[DATA FOR THIS EXERCISE]:
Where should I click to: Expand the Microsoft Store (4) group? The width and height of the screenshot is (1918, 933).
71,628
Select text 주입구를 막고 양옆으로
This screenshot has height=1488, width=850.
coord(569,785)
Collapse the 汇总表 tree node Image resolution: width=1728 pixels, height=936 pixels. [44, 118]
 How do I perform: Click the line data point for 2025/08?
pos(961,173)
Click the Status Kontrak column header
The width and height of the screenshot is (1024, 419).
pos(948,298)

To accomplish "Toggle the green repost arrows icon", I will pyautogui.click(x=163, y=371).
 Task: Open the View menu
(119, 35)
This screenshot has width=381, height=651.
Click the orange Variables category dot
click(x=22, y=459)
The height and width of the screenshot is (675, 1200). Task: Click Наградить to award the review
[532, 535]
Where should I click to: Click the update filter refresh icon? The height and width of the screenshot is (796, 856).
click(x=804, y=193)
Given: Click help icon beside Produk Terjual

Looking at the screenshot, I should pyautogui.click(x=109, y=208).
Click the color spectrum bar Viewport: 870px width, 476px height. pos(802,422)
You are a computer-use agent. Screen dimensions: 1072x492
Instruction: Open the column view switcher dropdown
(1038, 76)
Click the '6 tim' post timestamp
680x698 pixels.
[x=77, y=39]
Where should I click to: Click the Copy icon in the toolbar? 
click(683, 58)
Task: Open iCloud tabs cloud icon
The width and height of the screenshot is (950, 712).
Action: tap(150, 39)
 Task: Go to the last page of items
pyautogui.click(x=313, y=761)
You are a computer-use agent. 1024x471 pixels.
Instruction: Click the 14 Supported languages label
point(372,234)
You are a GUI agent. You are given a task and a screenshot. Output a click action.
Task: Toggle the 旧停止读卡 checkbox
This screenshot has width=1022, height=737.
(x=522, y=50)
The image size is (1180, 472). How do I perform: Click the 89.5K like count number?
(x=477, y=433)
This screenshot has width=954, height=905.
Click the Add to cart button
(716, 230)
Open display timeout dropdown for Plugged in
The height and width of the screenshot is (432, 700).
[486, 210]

[GOAL OF THE EXERCISE]: Gather every line from the listing above in which the word "computer" appears.

[PROBLEM SOLUTION]:
You are a computer-use agent. Screen dimensions: 1072x492
You are a computer-use agent. 1024x471 pixels.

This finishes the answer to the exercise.